The Eritrean regime hates being likened to North Korea’s—and it does not have nuclear weapons—but the comparison is unavoidable. Eritrea split from Ethiopia in 1993, after a 30-year guerrilla struggle. The two countries fought a pointless war in 1998-2000 over a desolate border town; perhaps 70,000 people died. Eritrea is ruled by a despot-for-life whose critics wind up dead or sweating in a gulag of shipping crates in the desert. The regime is isolated, mysterious, paranoid, has a history of stirring up trouble in the region and has always used the threat of war as a pretext for oppressing its people. National service is compulsory and indefinite—many Eritreans serve more than 20 years either bearing arms or digging ditches for a pittance. Those who try to flee the country risk being shot. Many bribe border guards to look the other way; hence the large number of Eritreans who have sought asylum in Europe. Isolation, or “self-reliance” as the regime calls it, has kept Eritrea wretchedly poor. Only nine countries score worse on the UN’s human-development index.

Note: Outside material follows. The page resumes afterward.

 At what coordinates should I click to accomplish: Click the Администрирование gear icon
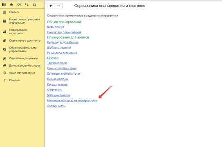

Could things be about to improve? As we report from inside Eritrea (see article), the mood is suddenly unsettled. Peace, if it sticks, would remove the regime’s main excuse for its atrocious behaviour. If Ethiopia is no longer a threat, why should Eritreans spend decades doing national service? If Eritrea is no longer on a war footing, why does it need a military strongman to keep it safe? Strange to recall, before it seized power a quarter-century ago, the ruling party promised Eritreans multiparty democracy with all the trimmings, including freedom of speech and religion.

It would be naive after all this time to expect Mr Isaias suddenly to honour that promise. But he could take other steps to make Eritrea less closed and miserable. Most important, he must not go back to war. Progress is virtually impossible without peace. He should also open up to trade, investment and people. Ethiopia is a landlocked giant. Eritrea can give it access to the sea. The war and its aftermath stopped Ethiopian imports and exports from flowing through Eritrean ports, depriving both countries of a fortune. Two-thirds of Eritrean exports used to go to Ethiopia.

And he should abolish all non-military conscription. If the regime cannot bring itself to get rid of military service too it should at least impose a time limit. This would remove the single biggest grievance causing Eritreans to flee their homeland. Some of the dynamic diaspora might even return to help rebuild their country. Ending non-military national service would also remove a huge obstacle to foreign investment. Reputable firms shun Eritrea partly because any venture is likely to involve local partners who use conscripts—ie, forced labour. Without this worry, they might help spruce up Eritrea’s crumbling harbours, woeful telecoms and barely exploited tourist potential. Unshackled from semi-slavery, Eritreans would be free to find or create jobs they actually want to do.

Fleeing from slavery across the Red Sea

It is too early to abandon the presumption that Eritrean refugees have a well-founded fear of persecution. Eritrea will not suddenly become a normal country. But by easing its state-imposed seclusion, it could become a less poor one. Outsiders should encourage that. As and when the regime opens up, the West should begin to engage with it. And some day, perhaps, Eritreans will start to enjoy the freedoms they were promised during their tragic revolution.